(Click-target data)

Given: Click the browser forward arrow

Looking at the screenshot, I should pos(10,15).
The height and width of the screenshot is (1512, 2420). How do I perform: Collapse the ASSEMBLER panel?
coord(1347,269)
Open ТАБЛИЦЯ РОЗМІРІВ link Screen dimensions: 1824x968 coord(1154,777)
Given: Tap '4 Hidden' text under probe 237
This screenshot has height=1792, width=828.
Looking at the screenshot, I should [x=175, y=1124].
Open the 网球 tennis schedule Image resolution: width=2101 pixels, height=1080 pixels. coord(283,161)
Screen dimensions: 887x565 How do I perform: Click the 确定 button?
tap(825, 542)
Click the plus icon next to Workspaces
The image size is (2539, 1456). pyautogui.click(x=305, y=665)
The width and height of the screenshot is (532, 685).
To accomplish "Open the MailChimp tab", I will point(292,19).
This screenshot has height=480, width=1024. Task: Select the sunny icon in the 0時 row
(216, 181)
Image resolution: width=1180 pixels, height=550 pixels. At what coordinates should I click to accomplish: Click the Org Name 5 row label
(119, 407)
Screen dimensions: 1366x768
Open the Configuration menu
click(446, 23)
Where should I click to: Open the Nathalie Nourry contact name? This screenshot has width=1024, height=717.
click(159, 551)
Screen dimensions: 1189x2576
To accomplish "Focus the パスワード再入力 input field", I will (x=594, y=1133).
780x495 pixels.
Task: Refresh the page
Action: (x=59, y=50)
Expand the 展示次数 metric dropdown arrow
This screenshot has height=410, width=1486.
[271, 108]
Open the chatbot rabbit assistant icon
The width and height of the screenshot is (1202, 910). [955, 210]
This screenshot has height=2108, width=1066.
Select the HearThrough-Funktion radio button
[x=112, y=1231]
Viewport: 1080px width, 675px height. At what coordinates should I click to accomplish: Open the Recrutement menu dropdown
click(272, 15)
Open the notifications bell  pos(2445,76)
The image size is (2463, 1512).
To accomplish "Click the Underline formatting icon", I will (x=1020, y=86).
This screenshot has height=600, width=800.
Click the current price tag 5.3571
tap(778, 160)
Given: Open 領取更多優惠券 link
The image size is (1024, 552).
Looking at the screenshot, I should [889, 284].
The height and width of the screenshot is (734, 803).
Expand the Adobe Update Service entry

Brief -
Return every line of the items above as a JSON list of strings, one string for each line, leaving out blank lines.

The reply -
[
  "Given: Click the browser forward arrow",
  "Looking at the screenshot, I should pos(10,15).",
  "The height and width of the screenshot is (1512, 2420). How do I perform: Collapse the ASSEMBLER panel?",
  "coord(1347,269)",
  "Open ТАБЛИЦЯ РОЗМІРІВ link Screen dimensions: 1824x968 coord(1154,777)",
  "Given: Tap '4 Hidden' text under probe 237",
  "This screenshot has height=1792, width=828.",
  "Looking at the screenshot, I should [x=175, y=1124].",
  "Open the 网球 tennis schedule Image resolution: width=2101 pixels, height=1080 pixels. coord(283,161)",
  "Screen dimensions: 887x565 How do I perform: Click the 确定 button?",
  "tap(825, 542)",
  "Click the plus icon next to Workspaces",
  "The image size is (2539, 1456). pyautogui.click(x=305, y=665)",
  "The width and height of the screenshot is (532, 685).",
  "To accomplish \"Open the MailChimp tab\", I will point(292,19).",
  "This screenshot has height=480, width=1024. Task: Select the sunny icon in the 0時 row",
  "(216, 181)",
  "Image resolution: width=1180 pixels, height=550 pixels. At what coordinates should I click to accomplish: Click the Org Name 5 row label",
  "(119, 407)",
  "Screen dimensions: 1366x768",
  "Open the Configuration menu",
  "click(446, 23)",
  "Where should I click to: Open the Nathalie Nourry contact name? This screenshot has width=1024, height=717.",
  "click(159, 551)",
  "Screen dimensions: 1189x2576",
  "To accomplish \"Focus the パスワード再入力 input field\", I will (x=594, y=1133).",
  "780x495 pixels.",
  "Task: Refresh the page",
  "Action: (x=59, y=50)",
  "Expand the 展示次数 metric dropdown arrow",
  "This screenshot has height=410, width=1486.",
  "[271, 108]",
  "Open the chatbot rabbit assistant icon",
  "The width and height of the screenshot is (1202, 910). [955, 210]",
  "This screenshot has height=2108, width=1066.",
  "Select the HearThrough-Funktion radio button",
  "[x=112, y=1231]",
  "Viewport: 1080px width, 675px height. At what coordinates should I click to accomplish: Open the Recrutement menu dropdown",
  "click(272, 15)",
  "Open the notifications bell  pos(2445,76)",
  "The image size is (2463, 1512).",
  "To accomplish \"Click the Underline formatting icon\", I will (x=1020, y=86).",
  "This screenshot has height=600, width=800.",
  "Click the current price tag 5.3571",
  "tap(778, 160)",
  "Given: Open 領取更多優惠券 link",
  "The image size is (1024, 552).",
  "Looking at the screenshot, I should [889, 284].",
  "The height and width of the screenshot is (734, 803).",
  "Expand the Adobe Update Service entry"
]